Okay, very glad to hear that there's still work being done on that end. I'll
start sending solutions in then :3

------
cperciva
Since this is heading towards the top of HN, I figure it's worth responding to
the specifics here:

 _AES-GCM_

As tptacek says, this has pitfalls on some platforms. I also dislike exposing
AES cores to malicious data, which is my primary reason for preferring a hash-
based MAC construction.

 _Avoid: key sizes under 128 bits._

My recommendation for 256-bit symmetric keys isn't because I think AES-128 can
be broken mathematically; rather, it's because AES implementations have a
history of leaking some of their key bits via side channels. This is less of
an issue now than it was five years ago (implementors have found and closed
some side channels, and hardware AES implementations theoretically shouldn't
have any) but given the history of leaking key bits I'd prefer to have a few
to spare.

 _Avoid: userspace random number generators_

Thomas and I have argued about this at length; suffice to say that, as someone
who has seen interesting misbehaviours from kernel RNGs I'd prefer to use them
for seeding and then generate further bits from a uesrspace RNG. (Thomas's
counterargument, which has some validity, is that he has seen interesting
misbehaviours from userspace RNGs. This largely comes down to a question of
whether you think the person writing your userland crypto code is more or less
prone to making mistakes than the average kernel developer.)

 _avoid RSA_

Thomas is correct to imply that a random RSA implementation is more likely to
be broken than an average elliptic curve implementation. This is true for the
same reason as a random program written in python is more likely to have bugs
than a random program written in Brainfuck: Inexperienced developers usually
don't even try hard problems. On the other hand, _for any particular
developer_ , an RSA implementation they write is more likely to be correct
than an elliptic curve implementation they write.

I also continue to be wary of mathematical breakthroughs concerning elliptic
curves. Depending on the amount of new research we see in the next few years I
might be comfortable recommending ECC some time between 2020 and 2025.

 _use NaCl_

This is not entirely a bad idea. The question of "implement yourself or use
existing libraries" comes down to the availability of libraries and whether
the authors of the library are more or less prone to making errors than you;
"random developer vs. NaCl developers" is straightforward and doesn't have the
same answer as "random developer vs. OpenSSL developers".

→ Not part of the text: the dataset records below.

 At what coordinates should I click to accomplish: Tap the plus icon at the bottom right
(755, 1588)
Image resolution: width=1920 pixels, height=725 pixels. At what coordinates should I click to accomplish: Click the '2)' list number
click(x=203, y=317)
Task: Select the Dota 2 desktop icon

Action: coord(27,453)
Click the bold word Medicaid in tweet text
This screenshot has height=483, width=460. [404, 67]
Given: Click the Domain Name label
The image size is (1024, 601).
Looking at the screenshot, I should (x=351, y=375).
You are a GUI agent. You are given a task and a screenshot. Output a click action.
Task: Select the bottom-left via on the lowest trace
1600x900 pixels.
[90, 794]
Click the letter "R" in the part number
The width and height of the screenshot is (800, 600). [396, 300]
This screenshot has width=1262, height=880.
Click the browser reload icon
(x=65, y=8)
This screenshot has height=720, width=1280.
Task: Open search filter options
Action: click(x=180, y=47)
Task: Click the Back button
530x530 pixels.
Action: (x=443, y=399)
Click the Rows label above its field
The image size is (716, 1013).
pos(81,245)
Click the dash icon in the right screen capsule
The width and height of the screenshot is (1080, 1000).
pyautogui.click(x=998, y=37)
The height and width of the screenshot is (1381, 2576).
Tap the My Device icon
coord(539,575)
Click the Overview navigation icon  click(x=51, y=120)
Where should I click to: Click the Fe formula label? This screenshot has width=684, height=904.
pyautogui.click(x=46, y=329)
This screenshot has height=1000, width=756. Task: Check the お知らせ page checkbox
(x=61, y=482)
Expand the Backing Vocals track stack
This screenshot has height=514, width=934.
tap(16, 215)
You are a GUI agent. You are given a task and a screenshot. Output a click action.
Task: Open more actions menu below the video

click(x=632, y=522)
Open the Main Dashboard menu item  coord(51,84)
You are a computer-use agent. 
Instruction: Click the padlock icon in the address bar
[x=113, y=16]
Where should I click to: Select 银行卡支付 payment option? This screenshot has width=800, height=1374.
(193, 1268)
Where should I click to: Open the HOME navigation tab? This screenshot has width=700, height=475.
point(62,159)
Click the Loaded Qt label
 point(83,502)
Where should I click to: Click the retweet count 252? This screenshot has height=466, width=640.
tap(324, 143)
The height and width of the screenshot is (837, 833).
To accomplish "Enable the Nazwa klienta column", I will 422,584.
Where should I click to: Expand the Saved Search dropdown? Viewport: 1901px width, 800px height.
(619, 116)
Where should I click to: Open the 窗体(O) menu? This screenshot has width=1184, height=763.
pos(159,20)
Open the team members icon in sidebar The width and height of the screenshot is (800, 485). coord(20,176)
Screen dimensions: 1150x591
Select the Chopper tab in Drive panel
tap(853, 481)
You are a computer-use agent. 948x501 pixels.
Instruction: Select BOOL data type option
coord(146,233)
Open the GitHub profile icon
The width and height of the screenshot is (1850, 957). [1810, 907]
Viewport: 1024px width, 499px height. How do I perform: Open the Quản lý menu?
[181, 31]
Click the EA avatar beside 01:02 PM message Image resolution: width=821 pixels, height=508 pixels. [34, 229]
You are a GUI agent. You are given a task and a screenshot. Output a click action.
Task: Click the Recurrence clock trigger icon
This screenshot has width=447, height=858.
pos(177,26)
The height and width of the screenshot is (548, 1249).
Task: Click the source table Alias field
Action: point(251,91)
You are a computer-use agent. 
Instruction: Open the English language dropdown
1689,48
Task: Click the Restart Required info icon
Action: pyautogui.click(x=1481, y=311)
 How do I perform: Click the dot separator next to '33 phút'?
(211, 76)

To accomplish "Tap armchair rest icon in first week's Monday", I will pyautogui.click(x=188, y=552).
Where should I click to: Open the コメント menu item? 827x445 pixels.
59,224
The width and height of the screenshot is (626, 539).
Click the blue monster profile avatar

 _you discover that you made a mistake and your protocol had virtually no
security. That happened to Colin_

Just to clarify this, the (very embarrassing) bug Thomas is referring to was
in the at-rest crypto, not the encrypted client-server transport layer.

 _Online backups (Was: Use Tarsnap): Remains Tarsnap. What can I say? This
recommendation stood the test of time._

I have to agree with Thomas on this one. ;-)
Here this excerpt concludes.